_Brief A_
In the script-processing code, what encoding does the dialogue extraction function use when opening the script file?

_Text excerpt_
Processing script: C:\Users\su1qt\Significant Projects\Honors Research\data\scripts_raw\mulan_script.txt


In [24]:
import re
character_pattern = re.compile(r'^[A-Z][A-Z\s\-#\d]*:$')
dialogue_pattern = re.compile(r'^([A-Za-z][A-Za-z\s\-\d#]*)(?:\s*\[.*?\])?:\s*(.*)')
scene_pattern = re.compile(r'^\[.*\]$')


### Dialogue extraction function

In [25]:
def extract_dialogues(script_path):
    dialogues = []
    with open(script_path, 'r', encoding='utf-8') as file:
        lines = file.readlines()
    
    current_dialogue = None
    
    for line_number, line in enumerate(lines, start=1):
        line = line.strip()
        
        # Skip empty lines
        if not line:
            continue
        
        # Skip scene descriptions that are in square brackets and do not have dialogue
        if line.startswith('[') and line.endswith(']'):
            continue
        
        # Try to match dialogue lines
        match = re.match(r'^([A-Za-z][A-Za-z\s\-\d#]*)(?:\s*\[.*?\])?:\s*(.*)', line)
        if match:
            character = match.group(1)
            dialogue = match.group(2)
            
            # Remove any stage directions within the dialogue
            dialogue = re.sub(r'\[.*?\]|\(.*?\)', '', dialogue).strip()
            
            if dialogue:
                character = normalize_character_name(character)
                dialogues.append({
                    'Character': character,
                    'Dialogue': dialogue
                })
                current_dialogue = None
            else:
                current_dialogue = {
                    'Character': character,
                    'Dialogue': ''
                }
        else:
            # If current_dialogue is not None, append this line to it
            if current_dialogue is not None:
                # Remove any stage directions within the line
                dialogue_line = re.sub(r'\[.*?\]|\(.*?\)', '', line).strip()
                if dialogue_line:
                    current_dialogue['Dialogue'] += ' ' + dialogue_line
            else:
                # Maybe it's a continuation of the previous dialogue
                if dialogues:
                    last_dialogue = dialogues[-1]
                    dialogue_line = re.sub(r'\[.*?\]|\(.*?\)', '', line).strip()
                    if dialogue_line:
                        last_dialogue['Dialogue'] += ' ' + dialogue_line
    
    # Debug: Print the number of dialogues extracted
    print(f"Extracted {len(dialogues)} dialogues from the script.")
    
    return dialogues


## Creating Dataframe

In [26]:
# Extract dialogues from the script
if os.path.isfile(script_path):
    mulan_dialogues = extract_dialogues(script_path)
    
    # Debug: Print the number of dialogues extracted
    print(f"Number of dialogues extracted: {len(mulan_dialogues)}")
    
    # Debug: Print the first few dialogues
    print("First few dialogues extracted:")
    for dialogue in mulan_dialogues[:5]:
        print(dialogue)

_Extracted information_
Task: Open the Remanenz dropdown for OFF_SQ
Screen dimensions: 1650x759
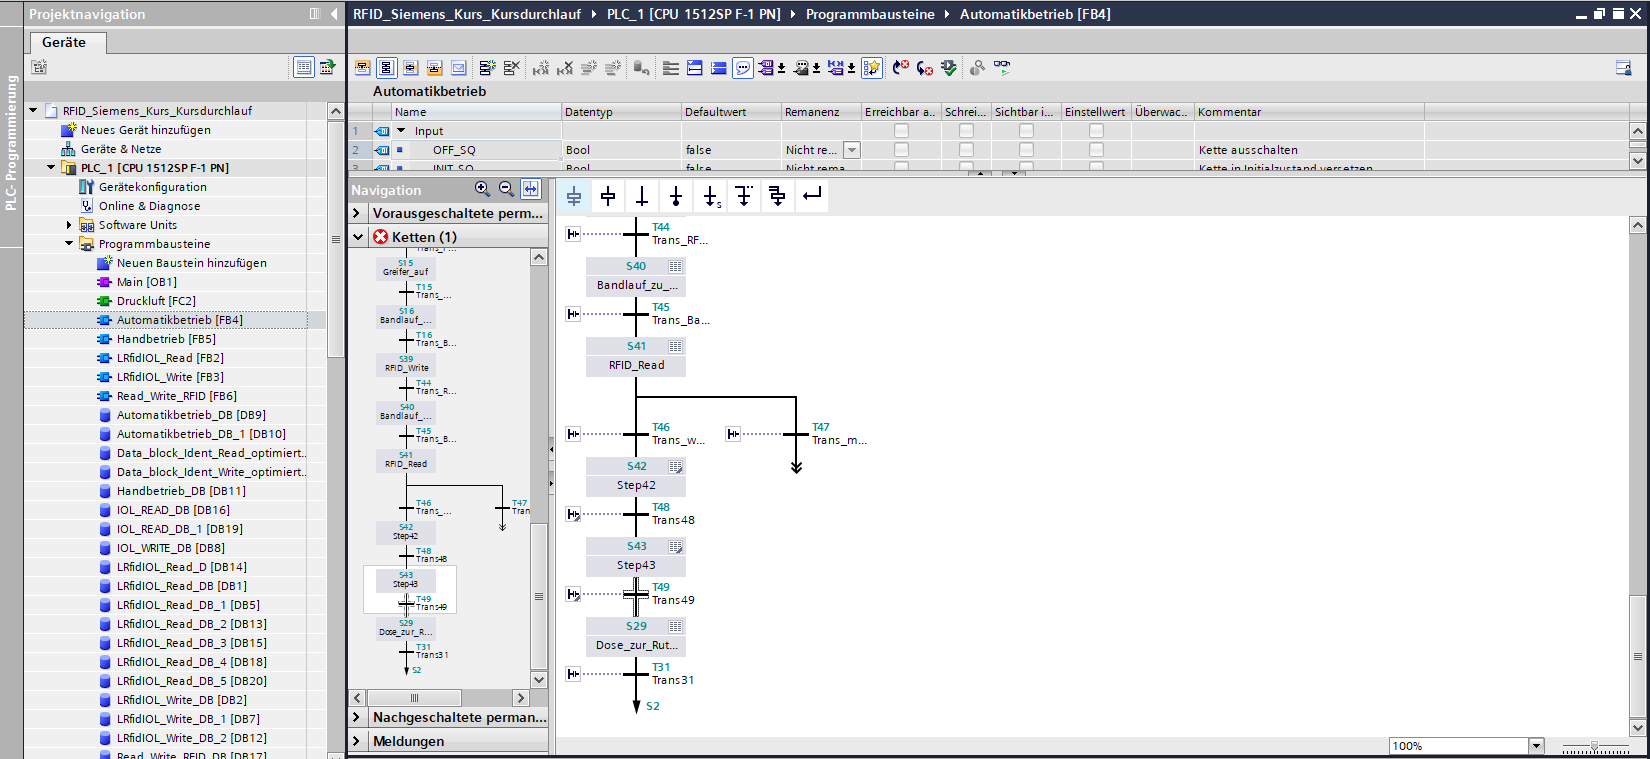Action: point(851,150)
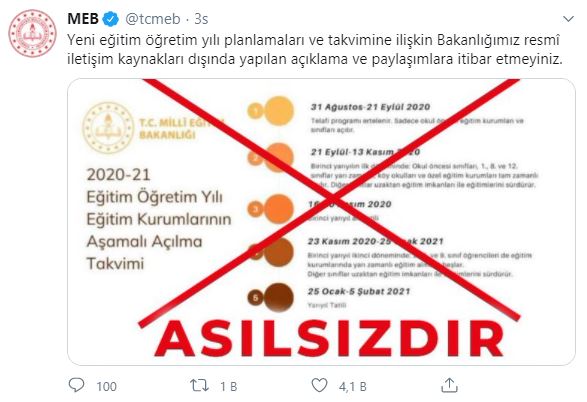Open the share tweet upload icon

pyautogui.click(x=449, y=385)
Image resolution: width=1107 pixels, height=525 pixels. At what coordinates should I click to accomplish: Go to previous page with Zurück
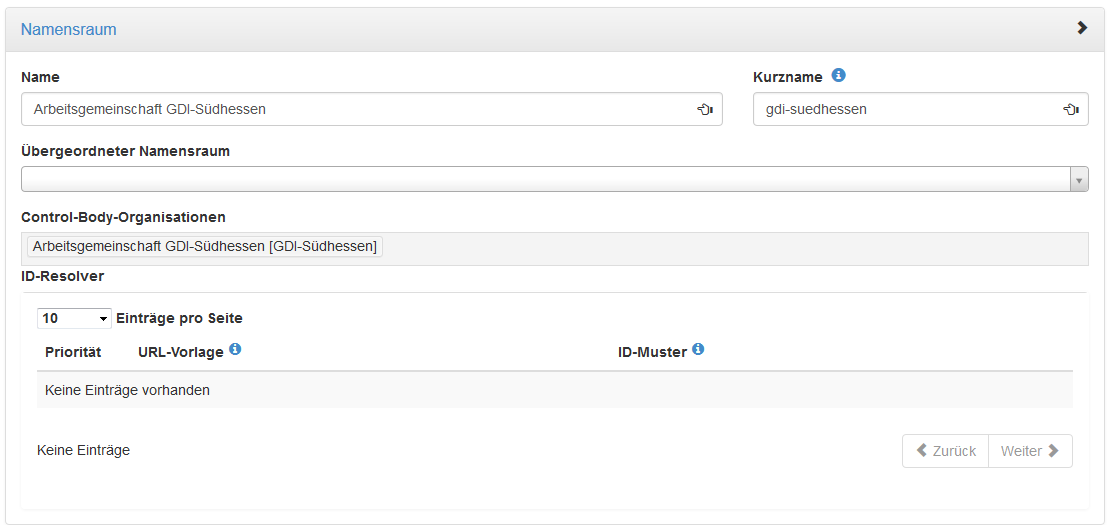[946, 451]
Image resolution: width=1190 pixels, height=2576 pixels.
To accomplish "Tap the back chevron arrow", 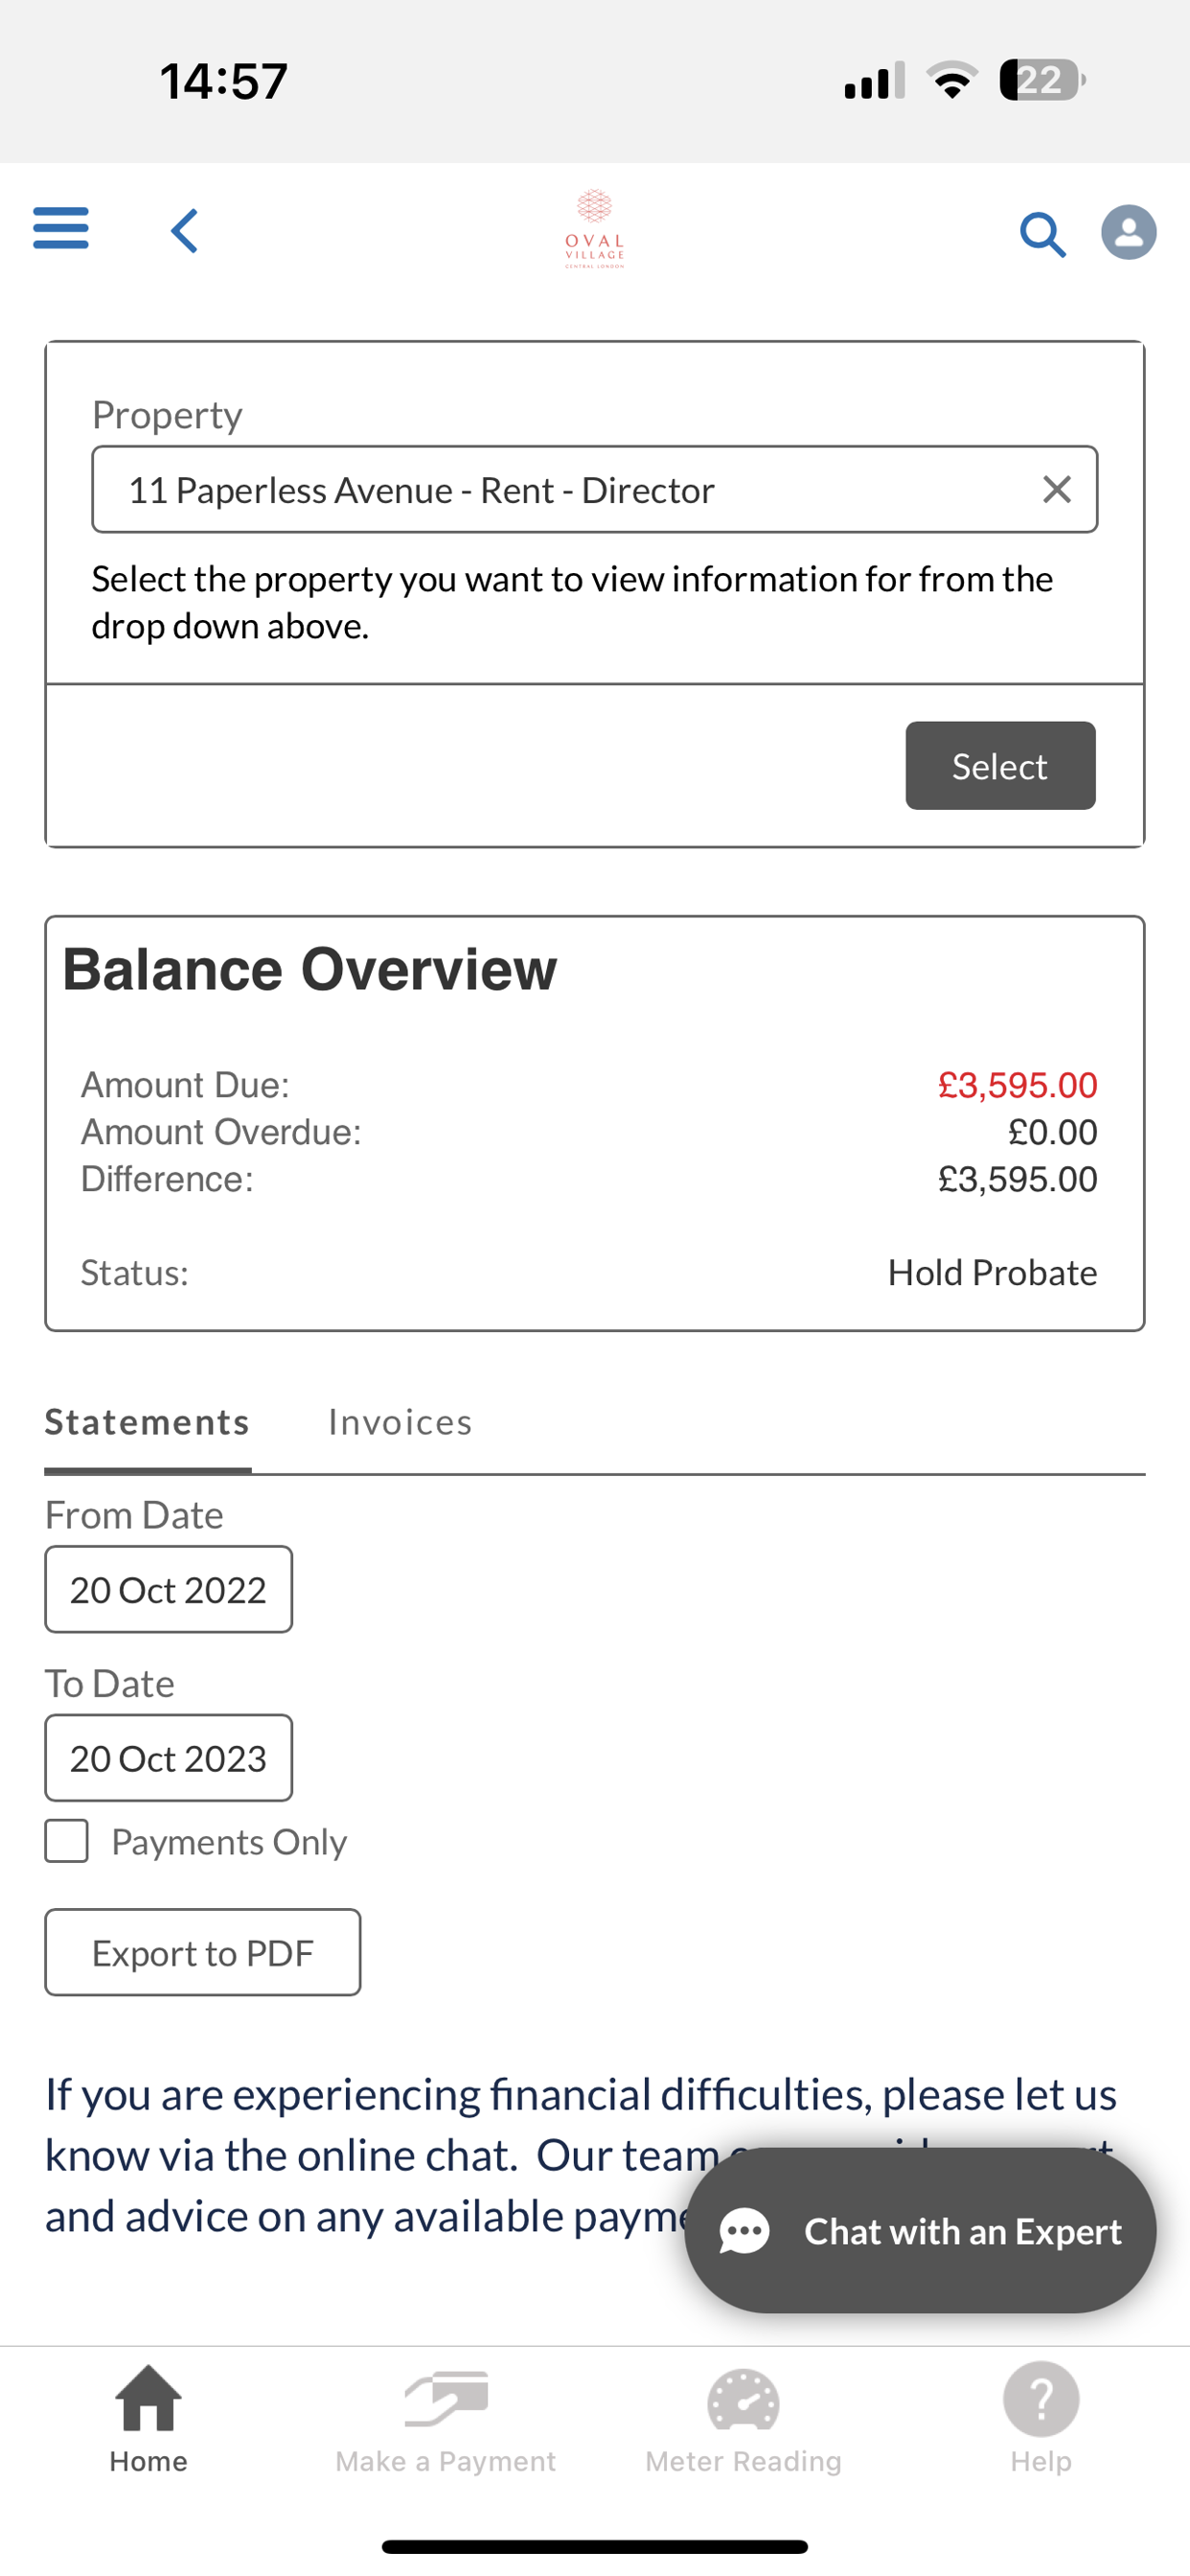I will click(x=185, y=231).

_Brief B_
Show every line of the listing that contains the string "resolution".

_Worked answer A_
UTF-8

_Worked answer B_
Image resolution: width=1107 pixels, height=525 pixels. At what coordinates should I click to accomplish: Go to previous page with Zurück
Image resolution: width=1190 pixels, height=2576 pixels.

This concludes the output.